Fourth, workers are therefore alienated. Because they’re not receiving profits (surplus-value) they created, they’re alienated from production. Because their products are sold in a faceless market, they’re alienated from what their own hands have created. Because they have no control over their own workplace conditions, they’re alienated from their workplace. The whole experience of “going to work” is foreign and depressing. As Marx said, “He is at home when he is not working, and is working he is not at home. His labour is therefore not voluntary but coerced…he no longer feels himself to be anything but an animal.”

Fifth, the proletariat isn’t going to put up with this exploitation for long. Enslaved humans will seek liberation. They will seize the means of production from the bourgeoisie in a revolution in order to abolish both the state and private property (which Marx also opposed) and establish a classless world and socially-planned economy in a new era of human history. (This type of epic showdown he envisioned never happened, though worker strikes and economic-related revolutions regularly have.)

Sixth, capitalist ideologies are the result of material economic conditions, and those ideas then go back to shape the material world.
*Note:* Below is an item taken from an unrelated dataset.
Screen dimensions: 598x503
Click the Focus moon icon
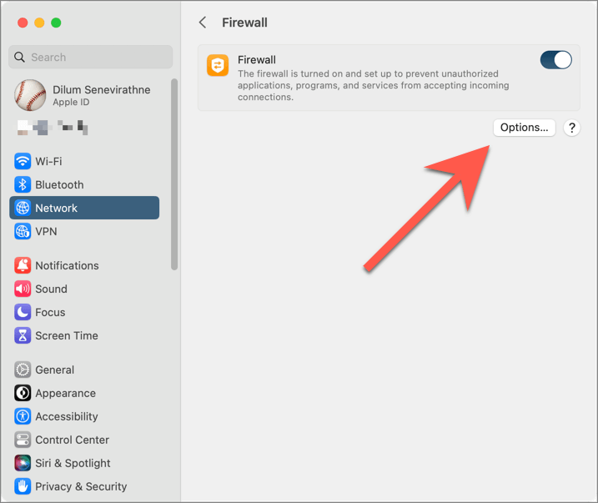click(x=23, y=312)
This is called dialectical materialism, because there is a constant back and forth between ideas and the physical world that generated them, and yet that material world is also influenced by ideas. (It’s similar to racist ideology: racist ideas about African Americans developed after the slave trade began in order to justify those profitable economic activities. Southern planters didn’t wake up one day and think “we should enslave African Americans because they’re inferior.”) Our ideas about the economy ultimately serve the wealthy bourgeoisie, like propaganda from a king’s court vindicates the king.

Seventh, Marx’s thought was influenced by biblical values. His parents were Jews who (to live safely in Germany) re-identified as Protestant. Marx’s high school final project included a paper entitled “The Union of Believers with Christ According to John 15:1-14.” Marx naturally used biblical language in some of his writings, like in describing the spirit of capitalism: “Accumulate, accumulate! That is Moses and the prophets.” Marx identified as professing “evangelical religion” when re-applying for German citizenship in 1861. Despite this influence, most of his religious identification was cultural. Marx was highly critical of religion for its role in creating violence and disempowering workers. Religion is also the result of economic oppression, as he wrote in 1843: “Man makes religion, religion does not make man…Religious suffering is [nevertheless], the expression of real suffering and a protest against real suffering. Religion is the sigh of the oppressed creature, the heart of a heartless world, and the soul of soulless conditions. It is the opium of the people.”

So there you go. Three quick observations.

Criticisms of Marxism are endless (as are variants of Marxism) because Marx’s views evolved, he’s sometimes confusing, and sometimes just wrong. Few “Marxists” after Marx would hold to all of the above points. Anti-capitalism is also a larger movement than Marxism. For example, at the First International Workmen’s Association (IWA 1864–1876), Marxists advocated taking over the state to achieve their goals, while Bakunin and the anarchists refused to dirty their hands with parliamentary politics and internal political revolutions.

Marxism is obviously more sophisticated than generic “socialist” ideas of government redistribution of wealth. In fact, things like universal healthcare and free education by the state (democratic socialism) have little to do with orthodox Marxism. Today, the word “Marxist” functions as a generic short-hand for critical description of modern capitalist society, even though many criticized industrial capitalism before and after Marx’s time, and even though Marx basically plagiarized some of his ideas from others (like Joseph Pierre Proudhon).

Marxism was the most thorough and influential critique of capitalism, even with all its many flaws, failed predictions, and perverse manifestations (i.e., Moaism and Stalinism, to whatever degree they are “Marxist”). The impact of Marxism in social science is immeasurable, which is why (as General Mark Milley recently argued) it must be studied alongside everything else.